Euthanasia (from the Greek meaning "good death":( well or good) + (death)) refers to the practice of intentionally ending a life in order to relieve pain and suffering. There are different euthanasia laws in each country. The House of Lords Select Committee on Medical Ethics of England defines euthanasia as "a deliberate intervention undertaken with the express intention of ending a life, to relieve intractable suffering”. In the Netherlands, euthanasia is understood as "termination of life by a doctor at the request of a patient". Wreen, offered a six part definition:

"Person A committed an act of euthanasia if and only if (1) A killed B or let her die; (2) A intended to kill B; (3) the intention specified in (2) was at least partial cause of the action specified in (1); (4) the causal journey from the intention specified in (2) to the action specified in (1) is more or less in accordance with A's plan of action; (5) A's killing of B is a voluntary action; (6) the motive for the action specified in (1), the motive standing behind the intention specified in (2), is the good of the person killed. The definition offered by the Oxford English Dictionary incorporates suffering as a necessary condition, with "the painless killing of a patient suffering from an incurable and painful disease or in an irreversible coma". History

According to the historian N. D. A. Kemp, the origin of the contemporary debate on euthanasia started in 1870. Nevertheless, euthanasia was debated and practiced long before that date. Euthanasia was practised in Ancient Greece and Rome: for example, hemlock was employed as a means of hastening death on the island of Kea, a technique also employed in Marseilles and by Socrates in Athens.
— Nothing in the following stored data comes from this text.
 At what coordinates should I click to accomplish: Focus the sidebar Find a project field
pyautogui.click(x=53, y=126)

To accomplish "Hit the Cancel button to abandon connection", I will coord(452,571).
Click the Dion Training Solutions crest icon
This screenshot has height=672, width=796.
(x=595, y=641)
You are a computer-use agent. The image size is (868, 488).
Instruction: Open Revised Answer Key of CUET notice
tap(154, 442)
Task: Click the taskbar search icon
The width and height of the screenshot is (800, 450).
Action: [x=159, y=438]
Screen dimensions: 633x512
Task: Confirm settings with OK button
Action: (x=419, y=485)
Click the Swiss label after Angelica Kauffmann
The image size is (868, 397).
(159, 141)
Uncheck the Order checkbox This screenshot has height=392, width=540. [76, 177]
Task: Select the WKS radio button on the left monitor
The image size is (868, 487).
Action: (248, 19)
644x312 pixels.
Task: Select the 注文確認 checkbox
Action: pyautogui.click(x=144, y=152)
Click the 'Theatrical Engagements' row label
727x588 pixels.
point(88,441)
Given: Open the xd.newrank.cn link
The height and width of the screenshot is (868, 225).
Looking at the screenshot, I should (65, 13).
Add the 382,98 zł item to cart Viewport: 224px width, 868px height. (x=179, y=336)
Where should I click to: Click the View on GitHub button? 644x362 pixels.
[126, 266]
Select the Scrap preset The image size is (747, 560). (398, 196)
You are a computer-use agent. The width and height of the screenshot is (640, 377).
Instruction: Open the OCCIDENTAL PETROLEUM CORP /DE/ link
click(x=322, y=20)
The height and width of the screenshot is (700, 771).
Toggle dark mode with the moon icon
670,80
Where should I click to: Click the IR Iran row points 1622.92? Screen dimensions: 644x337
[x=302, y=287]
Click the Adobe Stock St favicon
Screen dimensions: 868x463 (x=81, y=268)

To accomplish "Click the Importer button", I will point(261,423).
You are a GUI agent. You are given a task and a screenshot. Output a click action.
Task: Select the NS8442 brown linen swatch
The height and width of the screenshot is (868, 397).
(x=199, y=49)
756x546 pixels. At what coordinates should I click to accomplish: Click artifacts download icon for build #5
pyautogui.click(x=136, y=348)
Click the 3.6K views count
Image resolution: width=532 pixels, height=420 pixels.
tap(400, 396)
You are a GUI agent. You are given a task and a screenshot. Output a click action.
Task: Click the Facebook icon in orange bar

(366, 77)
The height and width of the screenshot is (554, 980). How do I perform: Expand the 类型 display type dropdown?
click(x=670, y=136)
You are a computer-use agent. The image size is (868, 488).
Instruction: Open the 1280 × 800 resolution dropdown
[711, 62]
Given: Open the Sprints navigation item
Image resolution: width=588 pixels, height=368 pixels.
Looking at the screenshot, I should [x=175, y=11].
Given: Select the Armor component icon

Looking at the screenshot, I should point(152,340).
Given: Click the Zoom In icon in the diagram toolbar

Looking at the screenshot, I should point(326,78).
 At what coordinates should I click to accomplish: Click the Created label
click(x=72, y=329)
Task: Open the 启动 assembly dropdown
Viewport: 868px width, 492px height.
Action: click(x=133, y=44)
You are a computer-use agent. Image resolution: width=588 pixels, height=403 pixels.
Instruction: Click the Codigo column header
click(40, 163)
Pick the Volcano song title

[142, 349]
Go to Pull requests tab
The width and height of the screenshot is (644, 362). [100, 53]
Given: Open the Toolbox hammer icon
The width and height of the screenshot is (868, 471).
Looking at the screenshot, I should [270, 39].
Euthanasia, in the sense of the deliberate hastening of a person's death, was supported by Socrates, Plato and Seneca the Elder in the ancient world, although Hippocrates appears to have spoken against the practice, writing "I will not prescribe a deadly drug to please someone, nor give advice that may cause his death" (noting there is some debate in the literature about whether or not this was intended to encompass euthanasia). Euthanasia was strongly opposed in the Judeo-Christian tradition. Thomas Aquinas opposed both and argued that the practice of euthanasia contradicted our natural human instincts of survival. As did Francois Ranchin (1565–1641), a French physician and professor of medicine, and Michael Boudewijns (1601–1681), a physician and teacher. Nevertheless, there were voices arguing for euthanasia, such as John Donne in 1624, and euthanasia continued to be practiced. Suicide and euthanasia were more acceptable under Protestantism and during the Age of Enlightenment, and Thomas More wrote of euthanasia in Utopia, although it is not clear if More was intending to endorse the practice. Other cultures have taken different approaches: for example, in Japan suicide has not traditionally been viewed as a sin, and accordingly the perceptions of euthanasia are different from those in other parts of the world. Classification of euthanasia

Euthanasia may be classified according to whether a person gives informed consent into three types: voluntary, non-voluntary and involuntary. There is a debate within the medical and bioethics literature about whether or not the non-voluntary (and by extension, involuntary) killing of patients can be regarded as euthanasia, irrespective of intent or the patient's circumstances. In the definitions offered by Beauchamp & Davidson and, later, by Wreen, consent on the part of the patient was not considered to be one of their criteria, although it may have been required to justify euthanasia. However, others see consent as essential.

Voluntary euthanasia
Euthanasia conducted with the consent of the patient is termed voluntary euthanasia. Active voluntary euthanasia is...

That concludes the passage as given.